FdP: Erinnerungen an den ersten Auftritt? DT: Unsere allerersten Liveerfahrungen haben wir beim Karnevalsumzug im Nachbarort gemacht, wo wir auf der Ladefläche eines Transporters gespielt haben. Der erste richtige Auftritt war im Rahmen eines Schulbandfestivals. Wir waren alle extrem aufgeregt und haben jede Möglichkeit genutzt, uns auf der Bühne möglichst gut zu verstecken. Damals waren wir auch ehrlich gesagt echt schlecht, aber trotzdem stolz.
FdP: Und bei Eurem bislang außergewöhnlichstem Gig… DT: Haben wir auf einem Eierhof gespielt, wo teilweise direkt vor der Bühne und teils im Pit Hühner umher liefen. In der Nacht vorher hatte es stark geregnet, sodass der Pfad zur Bühne eine einzige Schlammrinne war. Glücklicherweise hatten die Veranstalter einen Traktor organisiert, der uns dann mit unseren Instrumenten zur Location gefahren hat.
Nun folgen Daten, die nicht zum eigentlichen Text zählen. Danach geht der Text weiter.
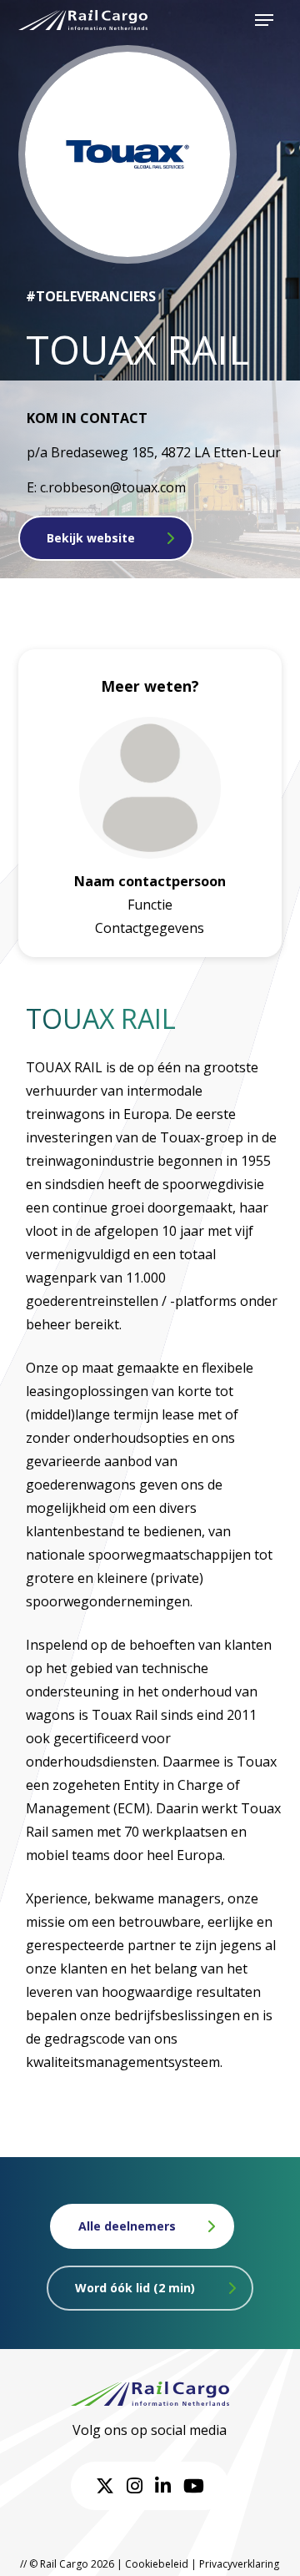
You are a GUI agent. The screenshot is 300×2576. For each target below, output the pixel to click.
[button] (264, 20)
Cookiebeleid (156, 2564)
FdP: Wie läuft bei euch so ein Tourwochenende hinter den Kulissen ab? DT: Unterwegs passieren die komischsten Dinge. Mal findet man sich mit einer befreundeten Band und einem Bier in der Hand in der Sauna wieder, manchmal diskutieren wir, ob es eine gute Idee ist, aus dem fahrenden Auto zu pinkeln, weil jemand echt dringend muss, aber kein Parkplatz weit und breit zu finden ist. Und dann isst man zusammen um 3 Uhr nachts eine Pizza, die eins zu eins nach Knete schmeckt. Im Auto haben wir da noch nicht gepennt, öfter in mehr oder weniger ranzigen Kellern und Proberäumen. Wir freuen uns eigentlich immer, wenn eine Matratze da ist.
FdP: Wo würdet ihr gern mal auftreten? DT: Ein Festival, das wir sehr ins Herz geschlossen haben, ist das Nig Rock bei Bremerhaven. Wir haben 2023 dort gespielt und die liebenswerte, extrem motivierte Orgagruppe kennengelernt. Das Festival ist von Schülern, Lehrern und Ehemaligen des dortigen Internats organisiert und man merkt wirklich, dass es mit Liebe gestaltet wird. Generell freuen wir uns immer sehr auf Events spielen zu dürfen, die von und für jungen Menschen mit viel Herz und Enthusiasmus organisiert werden.“
FdP: Was steht für 2025 an? DT: Wo ihr uns im kommenden Jahr sehen könnt, verraten wir bald – wir haben viel vor – nicht nur Livekonzerte sondern auch einiges anderes. Auch wenn Social Media generell ein schwieriges Thema ist, so hilft es uns sehr, präsent zu sein und direkt miteinander kommunizieren zu können: Daher folgt uns gerne auf unseren Kanälen. Bei https://hyperfollow.com/dorfterror gibt’s eine gute Übersicht. Wir würden uns sehr freuen euch live zu sehen!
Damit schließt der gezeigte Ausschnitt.